This paper describes the relationship between sea levels and climate based on the links between sea-level variations and river runoff. During the final late Pleistocene and postglacial periods, the Caspian Sea fluctuated between regression and transgression stages. The Black Sea experienced fluctuations as well, but these were mainly controlled by the world ocean due to water exchange through the Bosporus Strait. Sometimes, the Caspian Sea overflowed into the Black Sea through the Manych Strait, and they periodically coalesced. Change in the level of both seas could be interpreted as responses to the regional-scale water budget (the balance between inflow and outflow components). These components can be calculated from atmospheric general circulation models. This approach uses climate modeling data to reproduce river runoff changes, and, consequently, variations in seawater and sea level under contrasting climate conditions.

In response to glacial conditions of the last cold Pleistocene event, the lowering levels of the Black Sea (post-Karangatian regression stage) and the Caspian Sea (Atelian regression stage) are simulated simultaneously.
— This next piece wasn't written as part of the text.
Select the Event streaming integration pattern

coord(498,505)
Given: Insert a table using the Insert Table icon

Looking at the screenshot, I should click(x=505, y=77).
This lends credence to the idea of the connection between deep regression states of the Caspian and Black Seas and mature stages of the late Quaternary glacial/cooling/drying planetary events. Analysis of observed information allows us to conclude—taking into account the uncertainties of reconstructed data—that at least two regression stages occurred simultaneously with late Quaternary glacial planetary events.

The simulation of transgression stages (their onset and duration) remains a very difficult problem. Results of modeling have shown that during the warm periods (taking as examples the mid-Holocene and Allerød events), simulated river runoff did not increase to the extent needed for a strong transgression and overflow of the Caspian Sea into the Black Sea through the Manych Strait. Thus, there is no clear understanding about the source of “additional” water volume necessary to elevate the level of the Caspian Sea to a point that would permit overflow into the Black Sea.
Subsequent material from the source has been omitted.